If not, what is the balance on your credit card?  no cc

Savings and investments:none

Do you have a pension scheme? I have bond 15k 

Do you own any investment or other property? no 

Ages of children: 22,19 both students

Life insurance: yes 

I won 40k what shouild I do pay credit union or part mortgage ?


----------



## Mitsubishi (9 Sep 2014)

16 years left on mortgage( i re-motgaged once) paying 550/month to motgage 400/month to credit union


----------



## Janet (9 Sep 2014)

What's the interest rate on the credit union loan? Assuming it's a lot higher than the interest rate on your mortgage isn't the sensible thing to do to pay off the credit union loan? I think I would then keep the remaining 5k as savings/investment, something easily enough accessed for emergencies but not so easily accessed that you will be tempted to fritter it away. That way your only debt is the mortgage and, if you have the spare, you can start making extra payments on your mortgage. 

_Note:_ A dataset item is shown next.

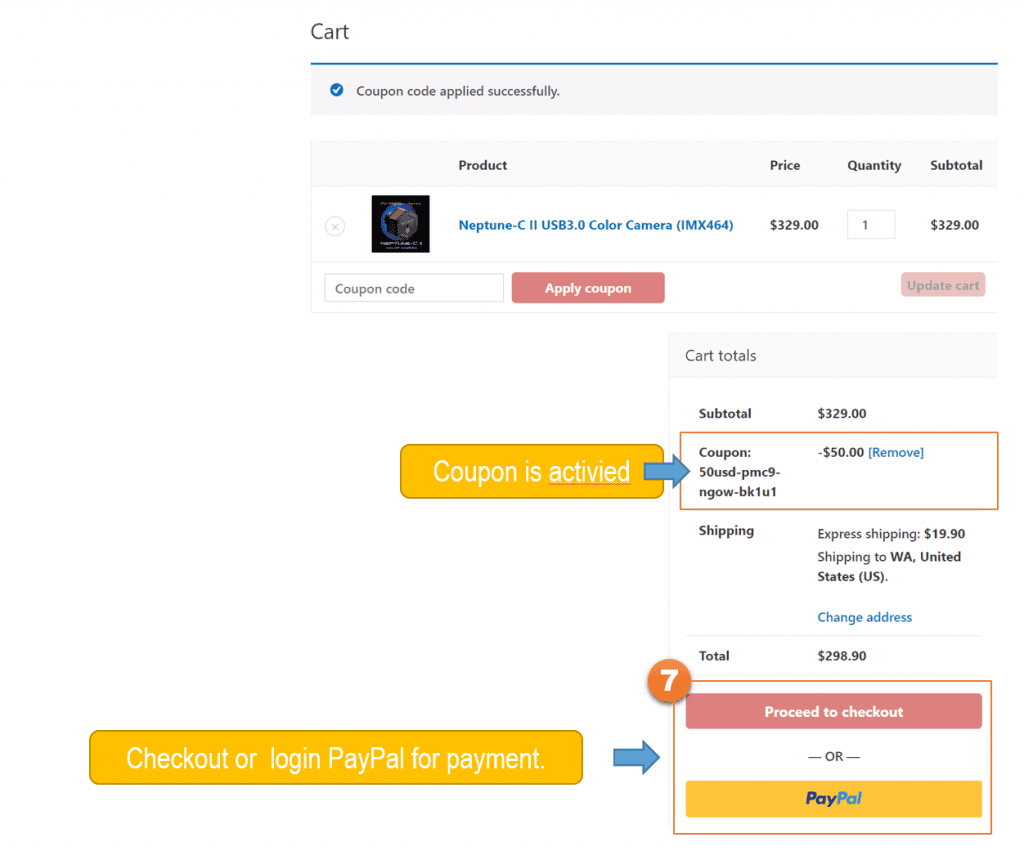Open the Neptune-C II USB3.0 Color Camera link

[595, 225]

You don't give any figures on your spending though and since you mention that you're spending more than you earn in general, that's something you really need to look at. No point in paying off the credit union loan if you end up in debt again next year. You might find it useful to outline your outgoings in more detail, people will always have suggestions for ways to cut out the excess. Either way your 40k will be gone very quickly as you're allocating it to debt. So the really important thing, if you haven't already done so, is to focus on how the debt arose in the first place and get that under control.


----------



## Brendan Burgess (9 Sep 2014)

Agree with Janet about trying to live within your means.

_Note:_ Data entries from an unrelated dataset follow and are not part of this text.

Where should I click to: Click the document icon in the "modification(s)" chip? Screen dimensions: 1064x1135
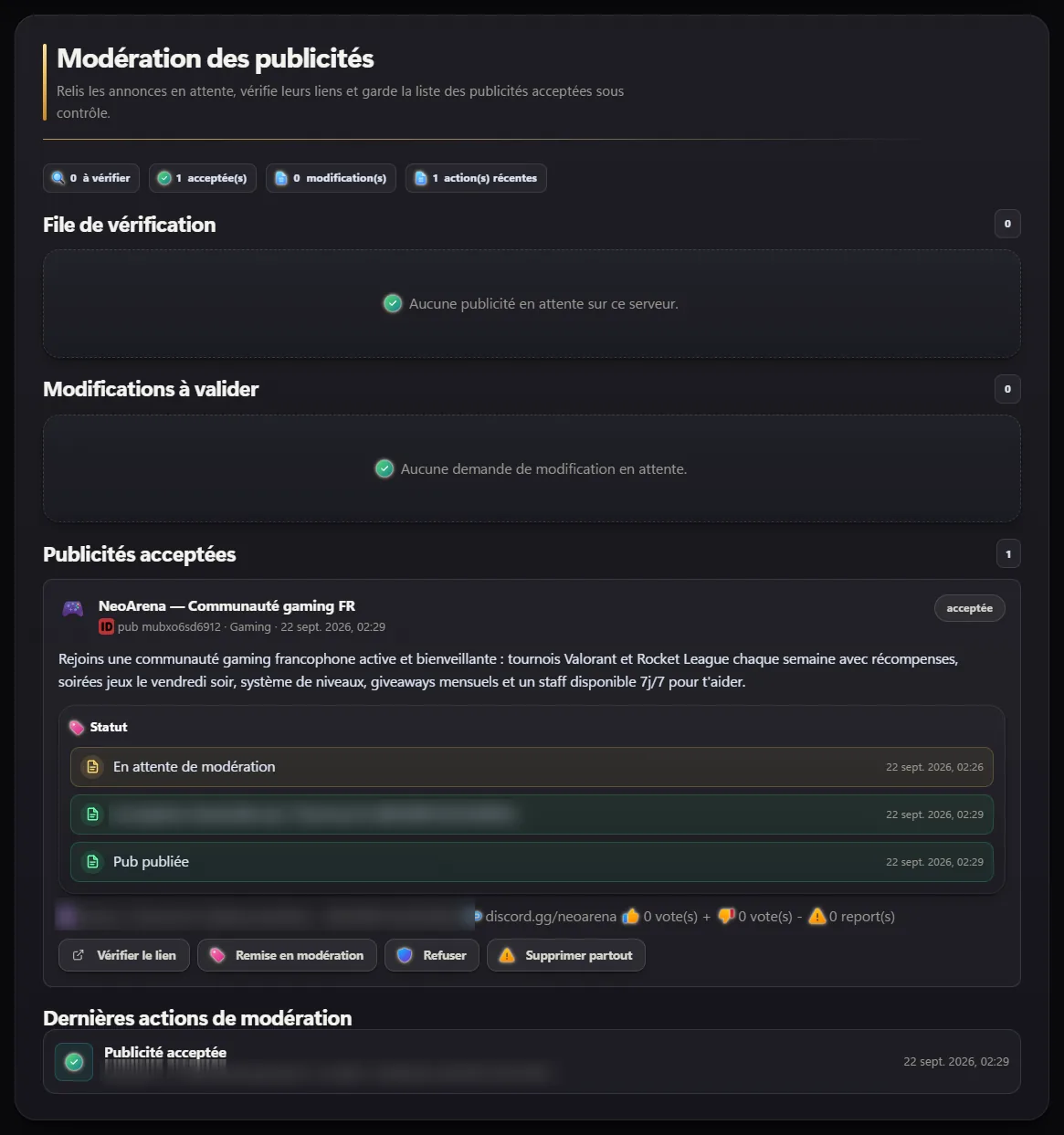pyautogui.click(x=281, y=178)
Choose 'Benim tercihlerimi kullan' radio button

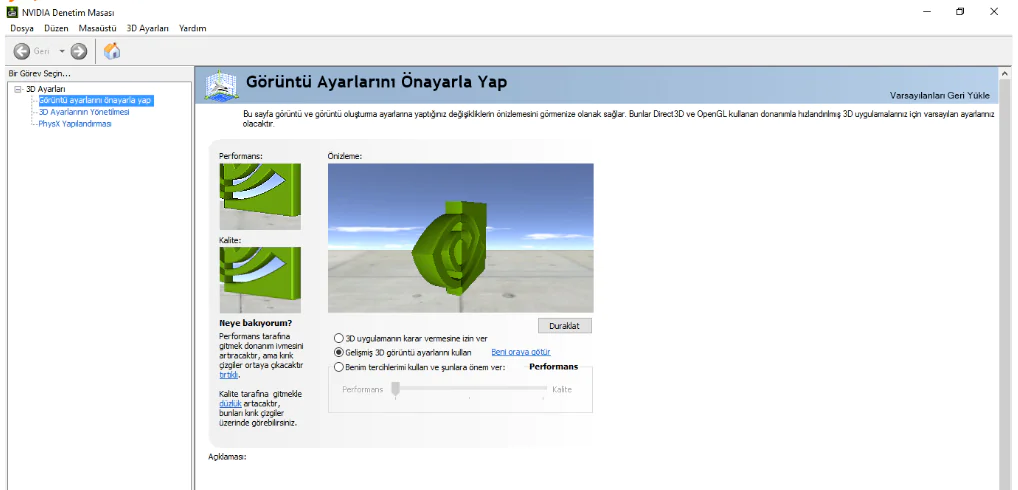338,367
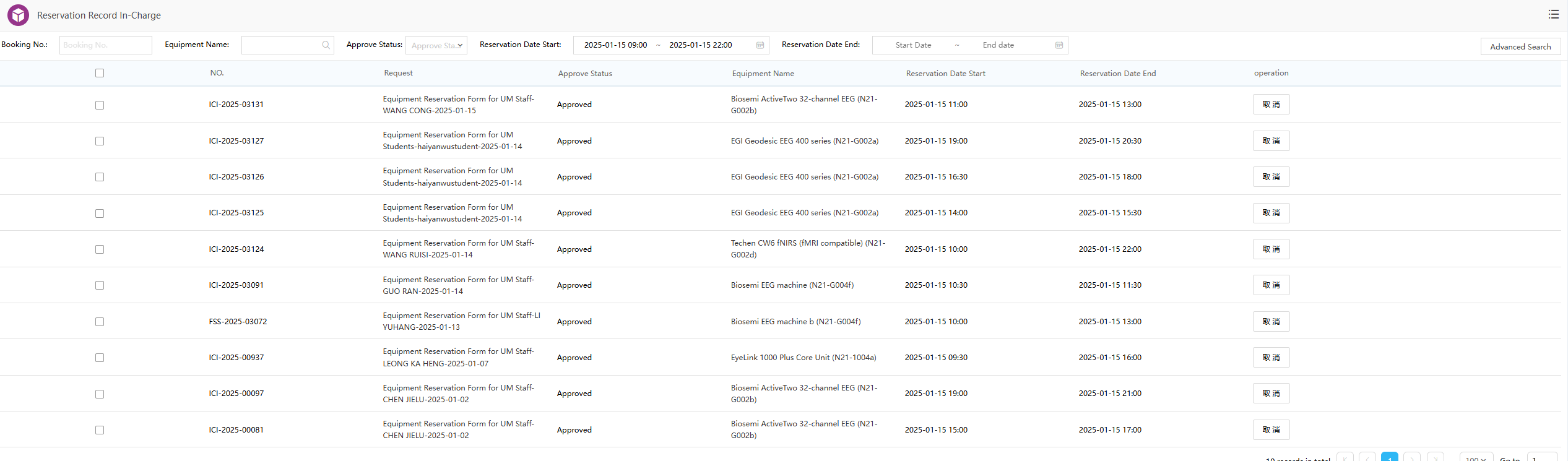Image resolution: width=1568 pixels, height=461 pixels.
Task: Open the page size 100 dropdown
Action: pos(1476,458)
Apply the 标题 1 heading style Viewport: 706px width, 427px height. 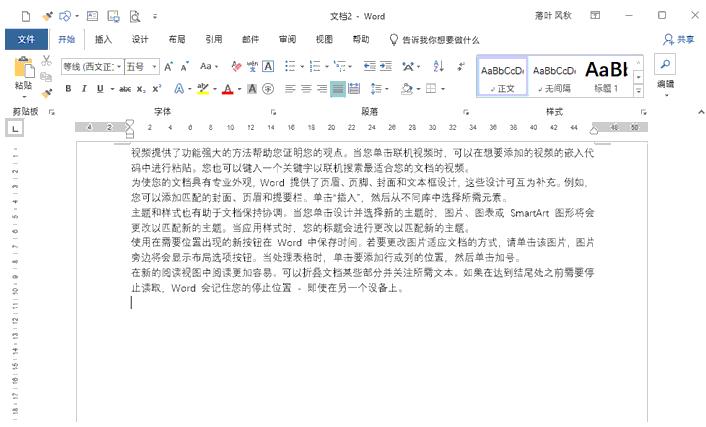pos(606,74)
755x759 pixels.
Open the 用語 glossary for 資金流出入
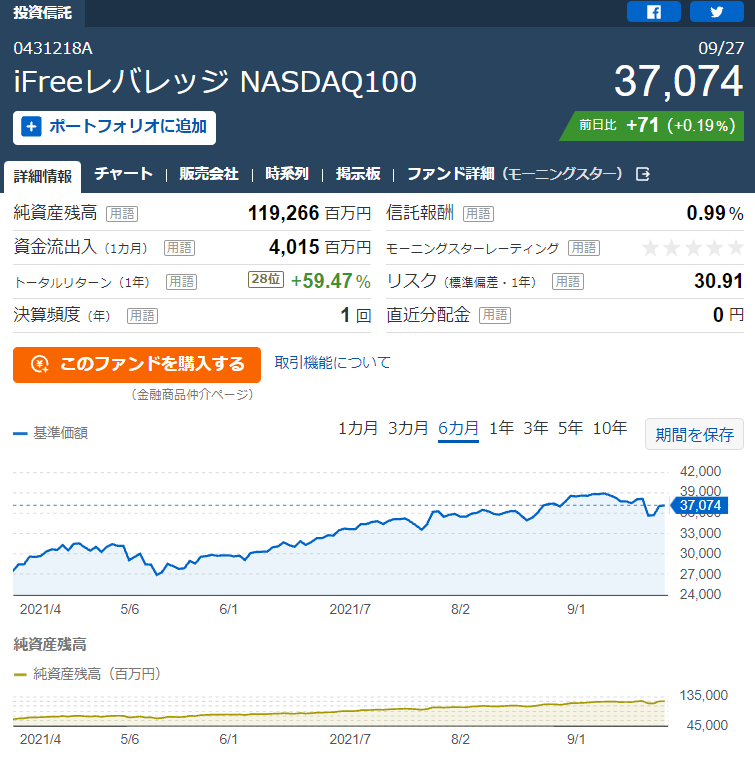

But you must pay off the credit union as the effective interest rate could easily be 20% a year if you have shares against your loan. 

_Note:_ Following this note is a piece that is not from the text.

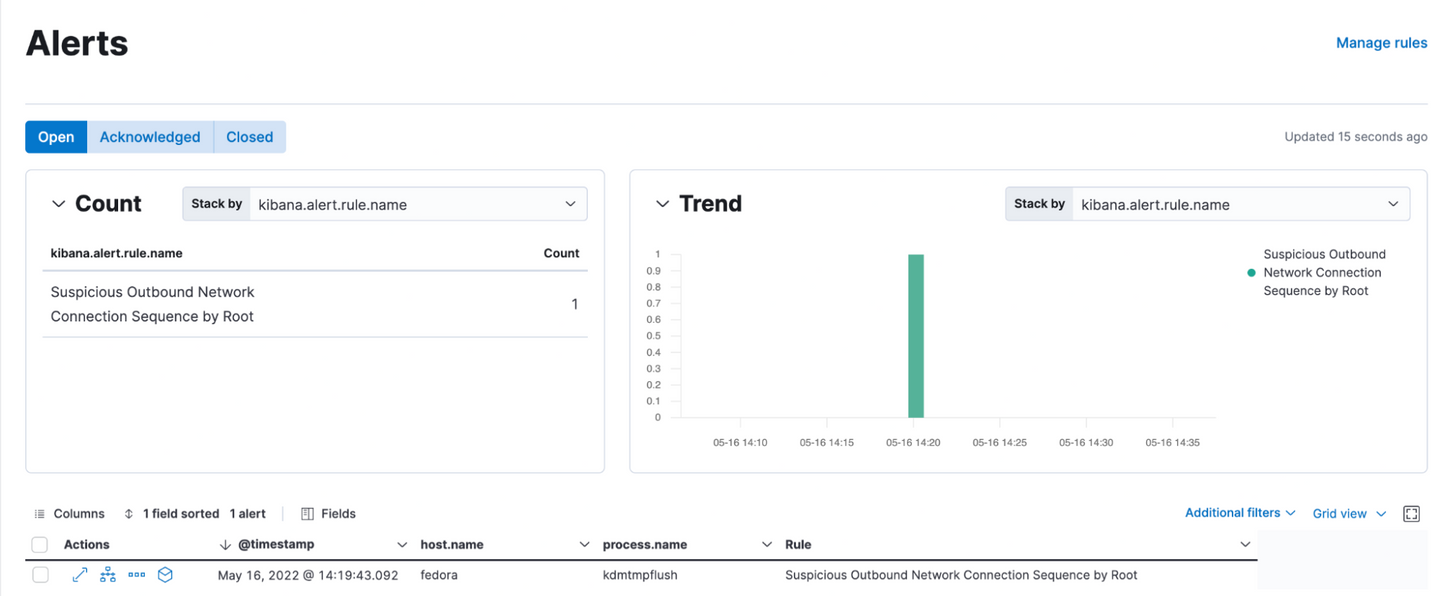Select all alerts with header checkbox
1440x596 pixels.
(40, 545)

You could consider contributing the €5k to a pension scheme if putting it out of reach for a few years would help you to save it. 

Having said that, if you end up borrowing again from the Credit Union, then it might not be a good idea. 

Brendan


----------



## Mitsubishi (10 Sep 2014)

But because mortgage term is longer 16 years won't I pay more intrest ?  credit union term is 9 years. ALso tracker rate on motgage is low now but this might not last. agree with living within means thanks


----------



## Brendan Burgess (10 Sep 2014)

No. You must judge everything on an annual basis. 

The terms of the loans are simply not relevant.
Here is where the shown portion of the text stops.